— Begin Input records —

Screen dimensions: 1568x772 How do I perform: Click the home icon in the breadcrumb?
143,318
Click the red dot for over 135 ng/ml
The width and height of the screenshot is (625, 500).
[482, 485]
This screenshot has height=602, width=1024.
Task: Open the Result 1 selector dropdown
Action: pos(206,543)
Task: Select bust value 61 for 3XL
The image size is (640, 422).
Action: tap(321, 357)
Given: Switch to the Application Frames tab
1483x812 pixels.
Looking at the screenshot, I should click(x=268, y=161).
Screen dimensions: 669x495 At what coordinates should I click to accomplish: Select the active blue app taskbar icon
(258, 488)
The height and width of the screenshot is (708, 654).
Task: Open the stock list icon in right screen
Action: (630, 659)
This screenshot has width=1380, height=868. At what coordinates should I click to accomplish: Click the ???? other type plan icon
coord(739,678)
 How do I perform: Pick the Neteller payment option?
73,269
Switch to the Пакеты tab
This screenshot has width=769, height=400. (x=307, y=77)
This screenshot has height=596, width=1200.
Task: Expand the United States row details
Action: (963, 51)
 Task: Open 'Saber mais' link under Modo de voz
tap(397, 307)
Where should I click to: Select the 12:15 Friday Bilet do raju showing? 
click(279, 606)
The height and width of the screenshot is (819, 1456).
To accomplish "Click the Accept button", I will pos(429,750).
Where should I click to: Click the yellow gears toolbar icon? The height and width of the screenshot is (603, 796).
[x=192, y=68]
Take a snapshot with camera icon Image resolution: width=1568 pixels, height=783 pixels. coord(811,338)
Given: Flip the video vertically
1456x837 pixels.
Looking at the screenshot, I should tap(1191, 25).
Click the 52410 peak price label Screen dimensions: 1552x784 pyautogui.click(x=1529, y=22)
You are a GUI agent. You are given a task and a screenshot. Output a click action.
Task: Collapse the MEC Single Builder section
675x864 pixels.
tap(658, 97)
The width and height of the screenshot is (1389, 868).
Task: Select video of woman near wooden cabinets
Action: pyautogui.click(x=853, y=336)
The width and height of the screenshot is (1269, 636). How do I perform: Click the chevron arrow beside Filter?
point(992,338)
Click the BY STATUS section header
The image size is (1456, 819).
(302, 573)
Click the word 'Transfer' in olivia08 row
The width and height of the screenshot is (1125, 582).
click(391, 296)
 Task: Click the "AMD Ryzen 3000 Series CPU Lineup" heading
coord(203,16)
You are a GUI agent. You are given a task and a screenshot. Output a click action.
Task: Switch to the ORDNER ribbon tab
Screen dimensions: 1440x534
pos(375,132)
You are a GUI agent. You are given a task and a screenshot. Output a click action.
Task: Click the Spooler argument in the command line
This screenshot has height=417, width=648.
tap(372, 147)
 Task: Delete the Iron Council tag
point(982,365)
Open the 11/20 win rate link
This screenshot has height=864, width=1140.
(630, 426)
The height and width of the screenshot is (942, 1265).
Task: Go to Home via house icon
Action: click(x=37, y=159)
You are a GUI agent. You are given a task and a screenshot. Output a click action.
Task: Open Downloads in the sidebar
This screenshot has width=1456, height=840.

— End Input records —

Task details → Render every line of the listing as a JSON list of strings, one string per line, leaving out blank lines.

The response →
[
  "Screen dimensions: 1568x772 How do I perform: Click the home icon in the breadcrumb?",
  "143,318",
  "Click the red dot for over 135 ng/ml",
  "The width and height of the screenshot is (625, 500).",
  "[482, 485]",
  "This screenshot has height=602, width=1024.",
  "Task: Open the Result 1 selector dropdown",
  "Action: pos(206,543)",
  "Task: Select bust value 61 for 3XL",
  "The image size is (640, 422).",
  "Action: tap(321, 357)",
  "Given: Switch to the Application Frames tab",
  "1483x812 pixels.",
  "Looking at the screenshot, I should click(x=268, y=161).",
  "Screen dimensions: 669x495 At what coordinates should I click to accomplish: Select the active blue app taskbar icon",
  "(258, 488)",
  "The height and width of the screenshot is (708, 654).",
  "Task: Open the stock list icon in right screen",
  "Action: (630, 659)",
  "This screenshot has width=1380, height=868. At what coordinates should I click to accomplish: Click the ???? other type plan icon",
  "coord(739,678)",
  " How do I perform: Pick the Neteller payment option?",
  "73,269",
  "Switch to the Пакеты tab",
  "This screenshot has width=769, height=400. (x=307, y=77)",
  "This screenshot has height=596, width=1200.",
  "Task: Expand the United States row details",
  "Action: (963, 51)",
  " Task: Open 'Saber mais' link under Modo de voz",
  "tap(397, 307)",
  "Where should I click to: Select the 12:15 Friday Bilet do raju showing? ",
  "click(279, 606)",
  "The height and width of the screenshot is (819, 1456).",
  "To accomplish \"Click the Accept button\", I will pos(429,750).",
  "Where should I click to: Click the yellow gears toolbar icon? The height and width of the screenshot is (603, 796).",
  "[x=192, y=68]",
  "Take a snapshot with camera icon Image resolution: width=1568 pixels, height=783 pixels. coord(811,338)",
  "Given: Flip the video vertically",
  "1456x837 pixels.",
  "Looking at the screenshot, I should tap(1191, 25).",
  "Click the 52410 peak price label Screen dimensions: 1552x784 pyautogui.click(x=1529, y=22)",
  "You are a GUI agent. You are given a task and a screenshot. Output a click action.",
  "Task: Collapse the MEC Single Builder section",
  "675x864 pixels.",
  "tap(658, 97)",
  "The width and height of the screenshot is (1389, 868).",
  "Task: Select video of woman near wooden cabinets",
  "Action: pyautogui.click(x=853, y=336)",
  "The width and height of the screenshot is (1269, 636). How do I perform: Click the chevron arrow beside Filter?",
  "point(992,338)",
  "Click the BY STATUS section header",
  "The image size is (1456, 819).",
  "(302, 573)",
  "Click the word 'Transfer' in olivia08 row",
  "The width and height of the screenshot is (1125, 582).",
  "click(391, 296)",
  " Task: Click the \"AMD Ryzen 3000 Series CPU Lineup\" heading",
  "coord(203,16)",
  "You are a GUI agent. You are given a task and a screenshot. Output a click action.",
  "Task: Switch to the ORDNER ribbon tab",
  "Screen dimensions: 1440x534",
  "pos(375,132)",
  "You are a GUI agent. You are given a task and a screenshot. Output a click action.",
  "Task: Click the Spooler argument in the command line",
  "This screenshot has height=417, width=648.",
  "tap(372, 147)",
  " Task: Delete the Iron Council tag",
  "point(982,365)",
  "Open the 11/20 win rate link",
  "This screenshot has height=864, width=1140.",
  "(630, 426)",
  "The height and width of the screenshot is (942, 1265).",
  "Task: Go to Home via house icon",
  "Action: click(x=37, y=159)",
  "You are a GUI agent. You are given a task and a screenshot. Output a click action.",
  "Task: Open Downloads in the sidebar",
  "This screenshot has width=1456, height=840."
]